This exhibition by Centre de la photographie in its new venue at Bibliothèque de Genève, in Parc des Bastions, pays hommage to the history of the building and its Art nouveau style, and of the park that surrounds it, which was Geneva’s first botanical garden. With the works of Saskia Gronexberg, Yann Gross, Yann Haeberlin, Felicity Hammond, Hilla Kurki, Yann Mingard, Lea Sblandano, Berit Schneidereit, Bernard Tullen, Magdalena Wysocka & Claudio Pogo, and Geneva’s Botanical Garden, it explores our often paradoxical relationships with the plant world, and the ways in which plants become in turn objects of affection thanks to their aesthetic qualities, signals and symbols of environmental upheaval, the embodiment of sustainable consumption, or perform aesthetic or symbolic functions.

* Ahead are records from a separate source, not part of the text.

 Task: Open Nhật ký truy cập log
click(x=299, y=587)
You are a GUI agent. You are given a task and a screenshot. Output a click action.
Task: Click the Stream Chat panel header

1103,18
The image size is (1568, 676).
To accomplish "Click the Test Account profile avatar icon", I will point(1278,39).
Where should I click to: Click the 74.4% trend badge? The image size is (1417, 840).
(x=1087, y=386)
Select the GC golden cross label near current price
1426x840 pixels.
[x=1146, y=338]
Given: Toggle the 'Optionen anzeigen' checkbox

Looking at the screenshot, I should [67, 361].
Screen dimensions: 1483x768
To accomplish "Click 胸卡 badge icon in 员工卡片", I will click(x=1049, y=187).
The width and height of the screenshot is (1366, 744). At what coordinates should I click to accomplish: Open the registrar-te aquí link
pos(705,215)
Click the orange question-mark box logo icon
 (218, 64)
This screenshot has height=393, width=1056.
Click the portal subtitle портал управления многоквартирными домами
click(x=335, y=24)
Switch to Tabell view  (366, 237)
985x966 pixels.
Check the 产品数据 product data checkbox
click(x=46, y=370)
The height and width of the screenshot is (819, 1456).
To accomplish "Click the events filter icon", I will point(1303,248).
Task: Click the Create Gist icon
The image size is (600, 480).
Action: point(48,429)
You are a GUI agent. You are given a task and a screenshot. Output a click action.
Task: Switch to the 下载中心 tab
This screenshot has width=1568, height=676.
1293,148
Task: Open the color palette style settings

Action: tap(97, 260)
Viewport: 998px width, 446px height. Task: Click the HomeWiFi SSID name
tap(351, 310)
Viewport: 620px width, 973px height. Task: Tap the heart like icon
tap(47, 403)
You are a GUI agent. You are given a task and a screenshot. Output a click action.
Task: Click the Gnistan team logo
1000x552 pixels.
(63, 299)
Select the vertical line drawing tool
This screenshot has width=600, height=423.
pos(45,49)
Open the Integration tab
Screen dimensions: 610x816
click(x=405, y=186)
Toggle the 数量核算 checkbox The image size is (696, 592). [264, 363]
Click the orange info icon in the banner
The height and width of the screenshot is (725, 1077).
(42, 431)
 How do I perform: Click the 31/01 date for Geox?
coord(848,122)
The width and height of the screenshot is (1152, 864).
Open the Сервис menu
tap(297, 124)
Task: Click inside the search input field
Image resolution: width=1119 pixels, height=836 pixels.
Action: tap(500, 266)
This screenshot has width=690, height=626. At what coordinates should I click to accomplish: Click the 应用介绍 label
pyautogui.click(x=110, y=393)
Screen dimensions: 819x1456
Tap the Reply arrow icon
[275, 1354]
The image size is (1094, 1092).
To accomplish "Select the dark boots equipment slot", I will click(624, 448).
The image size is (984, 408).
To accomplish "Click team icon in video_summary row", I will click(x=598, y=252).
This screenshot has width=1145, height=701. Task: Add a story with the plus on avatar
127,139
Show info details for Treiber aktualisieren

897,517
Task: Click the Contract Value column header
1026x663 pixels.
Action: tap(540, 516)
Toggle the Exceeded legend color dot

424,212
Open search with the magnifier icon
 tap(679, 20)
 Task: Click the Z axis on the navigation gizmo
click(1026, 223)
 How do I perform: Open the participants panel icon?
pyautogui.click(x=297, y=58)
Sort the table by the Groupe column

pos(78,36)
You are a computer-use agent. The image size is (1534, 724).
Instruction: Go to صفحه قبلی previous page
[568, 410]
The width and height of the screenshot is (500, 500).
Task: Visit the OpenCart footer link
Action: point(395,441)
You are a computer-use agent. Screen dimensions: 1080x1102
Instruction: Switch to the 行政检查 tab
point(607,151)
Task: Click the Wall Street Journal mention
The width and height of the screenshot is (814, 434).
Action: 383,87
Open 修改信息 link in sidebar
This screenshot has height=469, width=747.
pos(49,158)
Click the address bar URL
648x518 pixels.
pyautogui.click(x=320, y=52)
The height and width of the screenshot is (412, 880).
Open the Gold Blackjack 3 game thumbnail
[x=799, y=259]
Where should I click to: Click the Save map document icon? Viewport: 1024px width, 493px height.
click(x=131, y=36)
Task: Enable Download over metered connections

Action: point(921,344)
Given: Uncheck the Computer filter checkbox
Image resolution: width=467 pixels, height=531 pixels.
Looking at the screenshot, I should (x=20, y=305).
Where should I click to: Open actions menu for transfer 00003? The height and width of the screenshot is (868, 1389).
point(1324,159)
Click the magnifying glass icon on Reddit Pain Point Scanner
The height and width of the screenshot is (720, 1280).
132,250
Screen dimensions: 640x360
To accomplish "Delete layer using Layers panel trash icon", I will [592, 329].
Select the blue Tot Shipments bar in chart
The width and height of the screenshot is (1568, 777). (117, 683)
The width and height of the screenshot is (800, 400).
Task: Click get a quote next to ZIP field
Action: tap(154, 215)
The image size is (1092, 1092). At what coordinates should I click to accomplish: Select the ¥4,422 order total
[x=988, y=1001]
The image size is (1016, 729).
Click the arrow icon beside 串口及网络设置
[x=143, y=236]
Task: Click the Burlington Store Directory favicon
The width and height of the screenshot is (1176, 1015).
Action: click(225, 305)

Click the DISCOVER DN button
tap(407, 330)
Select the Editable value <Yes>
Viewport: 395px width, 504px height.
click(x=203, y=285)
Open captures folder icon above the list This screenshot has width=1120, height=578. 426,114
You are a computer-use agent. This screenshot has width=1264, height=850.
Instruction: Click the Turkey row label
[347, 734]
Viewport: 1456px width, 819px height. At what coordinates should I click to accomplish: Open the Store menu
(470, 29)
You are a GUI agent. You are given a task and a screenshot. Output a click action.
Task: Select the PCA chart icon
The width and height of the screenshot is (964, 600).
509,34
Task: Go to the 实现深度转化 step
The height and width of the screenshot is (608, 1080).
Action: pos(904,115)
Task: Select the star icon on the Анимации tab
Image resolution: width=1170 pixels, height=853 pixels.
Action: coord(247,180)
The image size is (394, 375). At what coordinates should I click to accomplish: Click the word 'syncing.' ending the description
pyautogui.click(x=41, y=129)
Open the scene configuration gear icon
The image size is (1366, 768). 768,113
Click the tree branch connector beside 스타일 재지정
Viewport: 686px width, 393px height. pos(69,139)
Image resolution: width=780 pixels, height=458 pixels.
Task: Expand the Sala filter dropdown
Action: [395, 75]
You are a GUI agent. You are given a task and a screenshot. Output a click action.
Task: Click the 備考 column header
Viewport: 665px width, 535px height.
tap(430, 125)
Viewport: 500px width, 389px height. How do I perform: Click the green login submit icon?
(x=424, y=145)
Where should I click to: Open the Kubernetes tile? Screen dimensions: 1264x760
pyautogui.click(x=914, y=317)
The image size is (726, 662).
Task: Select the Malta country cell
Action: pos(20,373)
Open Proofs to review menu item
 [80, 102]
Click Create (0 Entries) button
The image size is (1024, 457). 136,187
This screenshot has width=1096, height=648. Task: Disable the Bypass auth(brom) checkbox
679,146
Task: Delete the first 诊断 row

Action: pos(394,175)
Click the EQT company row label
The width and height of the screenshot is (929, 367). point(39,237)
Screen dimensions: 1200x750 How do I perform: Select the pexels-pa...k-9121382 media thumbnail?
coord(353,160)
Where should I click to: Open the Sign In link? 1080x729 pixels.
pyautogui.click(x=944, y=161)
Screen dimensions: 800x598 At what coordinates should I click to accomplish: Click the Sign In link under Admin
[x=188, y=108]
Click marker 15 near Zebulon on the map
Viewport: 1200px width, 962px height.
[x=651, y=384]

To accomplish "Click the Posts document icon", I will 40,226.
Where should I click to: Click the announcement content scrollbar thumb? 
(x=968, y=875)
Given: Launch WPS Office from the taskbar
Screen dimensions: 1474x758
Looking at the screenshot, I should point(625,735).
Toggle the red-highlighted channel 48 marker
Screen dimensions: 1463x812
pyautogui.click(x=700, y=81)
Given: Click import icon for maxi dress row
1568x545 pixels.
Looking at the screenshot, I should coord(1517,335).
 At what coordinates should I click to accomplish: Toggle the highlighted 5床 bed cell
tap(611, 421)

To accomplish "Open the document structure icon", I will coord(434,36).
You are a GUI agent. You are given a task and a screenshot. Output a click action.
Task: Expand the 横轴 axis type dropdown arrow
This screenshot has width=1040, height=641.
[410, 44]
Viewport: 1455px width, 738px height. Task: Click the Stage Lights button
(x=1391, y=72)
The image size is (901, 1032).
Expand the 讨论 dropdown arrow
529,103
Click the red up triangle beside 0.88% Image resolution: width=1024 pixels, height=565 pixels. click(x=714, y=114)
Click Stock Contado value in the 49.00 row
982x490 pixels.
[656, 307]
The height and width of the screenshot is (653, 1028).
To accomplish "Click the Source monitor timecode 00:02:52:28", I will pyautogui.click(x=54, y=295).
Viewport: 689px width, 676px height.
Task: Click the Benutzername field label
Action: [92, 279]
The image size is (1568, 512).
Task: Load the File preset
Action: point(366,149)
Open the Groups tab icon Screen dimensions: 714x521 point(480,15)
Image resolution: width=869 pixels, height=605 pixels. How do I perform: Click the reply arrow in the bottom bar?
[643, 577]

The notions of study and of typology permeate the entire history of photography, particularly when it is used in the service of science or for documentary purposes. From the cyanotypes of algae made by the English botanist Anna Atkins to the enlargements of plant details by the German artist Karl Blossfeldt and the contemporary botanical illustrations by the British photographer Niki Simpson, plant studies and typologies abound. Since the 1840s, photographers have made major contributions to the development of botanical knowledge, and to our visual culture of the plant world. Bringing together intimate narratives, scientific documentation, speculative explorations, and everyday observation, this exhibition presents a multitude of contemporary botanical studies. It aims to capture some of the complex meanings of plants in today’s cultural context.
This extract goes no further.